— start of Supplied passage —

The following example has three parts. It compares
A string to an array of strings.
A padded string to a cell array of strings.
An unpadded string to a cell array of strings.
Start by creating the necessary data structures.
Cell array of strings –
Create a 3-element cell array of strings:
cellarr = { ...
'There are 10 kinds of people in the world,'; ...
'those who understand binary math,'; ...
'and those who don''t.'};String array –
From the cell array, create a string array. The string array contains space characters at the end of rows 2 and 3 for the padding needed to make the array rectangular:
strarr = char(cellarr) strarr = There are 10 kinds of people in the world, those who understand binary math, and those who don't. % Each line ends here ^
String vector –
From row 2 of the string array, create a string vector. This string is also padded with spaces at the end:
strvec = strarr(2,:) strvec = those who understand binary math, % Padded line ends here ^
Begin the comparisons. Start by comparing the string vector with the string array. When comparing character arrays, strcmp does not do a row-by-row comparison. It compares all of the 1-by-42 strvec with all of the 3-by-42 strarr. Finding them to be different, the answer is false and strcmp returns logical 0:
strcmp(strvec, strarr)

— end of Supplied passage —

> [Aim A]: Pull out every line of the records below that contains the string "width", treating uppercase and lowercase letters as different.

— start of Supplied material —

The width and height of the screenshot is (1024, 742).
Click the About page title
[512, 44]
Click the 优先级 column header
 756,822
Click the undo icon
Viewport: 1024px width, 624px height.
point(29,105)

— end of Supplied material —

> [Aim B]: Carry on the strcmp string-comparison passage from its final line.

> [Expected answer A]:
The width and height of the screenshot is (1024, 742).
Viewport: 1024px width, 624px height.

> [Expected answer B]:
ans =
0
Compare the string vector to the cell array. Even though strvec is essentially the same as row 2 of cellarr, it is not a match because of the space padding in strvec:
strcmp(strvec, cellarr)
ans =
0
0
0
Remove the space padding from the string vector and compare it to the cell array. strcmp compares strvec with each row of the cellarr, finding a match with the second row of the latter:
strcmp(deblank(strvec), cellarr)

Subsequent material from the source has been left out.